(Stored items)
<<<<
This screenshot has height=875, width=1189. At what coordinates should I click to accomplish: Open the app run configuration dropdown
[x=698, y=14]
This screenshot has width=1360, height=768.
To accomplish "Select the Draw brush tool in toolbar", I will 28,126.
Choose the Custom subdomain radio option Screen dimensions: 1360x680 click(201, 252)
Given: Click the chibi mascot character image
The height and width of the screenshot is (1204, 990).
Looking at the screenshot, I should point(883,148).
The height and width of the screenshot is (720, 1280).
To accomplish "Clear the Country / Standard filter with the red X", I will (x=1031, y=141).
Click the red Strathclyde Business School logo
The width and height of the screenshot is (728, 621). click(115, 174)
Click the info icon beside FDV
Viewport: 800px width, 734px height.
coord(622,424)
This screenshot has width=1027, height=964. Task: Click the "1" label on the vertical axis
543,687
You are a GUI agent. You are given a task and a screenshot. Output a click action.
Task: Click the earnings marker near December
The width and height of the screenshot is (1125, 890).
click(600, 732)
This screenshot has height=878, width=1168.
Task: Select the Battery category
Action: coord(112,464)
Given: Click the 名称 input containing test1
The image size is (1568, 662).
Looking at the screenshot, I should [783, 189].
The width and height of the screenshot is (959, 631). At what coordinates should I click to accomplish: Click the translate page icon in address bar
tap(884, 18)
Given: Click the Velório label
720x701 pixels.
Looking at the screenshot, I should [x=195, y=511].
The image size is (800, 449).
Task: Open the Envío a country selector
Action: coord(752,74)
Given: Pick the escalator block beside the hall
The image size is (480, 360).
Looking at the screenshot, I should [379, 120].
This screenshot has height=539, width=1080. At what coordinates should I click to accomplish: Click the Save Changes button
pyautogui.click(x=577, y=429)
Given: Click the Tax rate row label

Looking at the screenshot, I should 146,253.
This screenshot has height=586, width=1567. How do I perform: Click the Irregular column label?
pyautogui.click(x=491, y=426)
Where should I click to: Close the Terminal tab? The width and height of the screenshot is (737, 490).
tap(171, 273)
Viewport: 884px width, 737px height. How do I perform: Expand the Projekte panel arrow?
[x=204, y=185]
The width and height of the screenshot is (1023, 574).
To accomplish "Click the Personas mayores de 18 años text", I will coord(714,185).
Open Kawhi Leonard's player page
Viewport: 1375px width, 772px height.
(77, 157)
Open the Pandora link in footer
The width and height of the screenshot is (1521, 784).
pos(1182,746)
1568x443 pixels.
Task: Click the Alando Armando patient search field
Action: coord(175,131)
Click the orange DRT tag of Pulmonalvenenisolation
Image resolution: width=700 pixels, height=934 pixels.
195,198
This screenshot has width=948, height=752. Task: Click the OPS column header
>>>>
WHAT THE TASK REQUIRES:
Copy out the lines above, from the one holding "Image resolution: width=700" through the final line, with no other lines.

THE COMPLETED TASK:
Image resolution: width=700 pixels, height=934 pixels.
195,198
This screenshot has width=948, height=752. Task: Click the OPS column header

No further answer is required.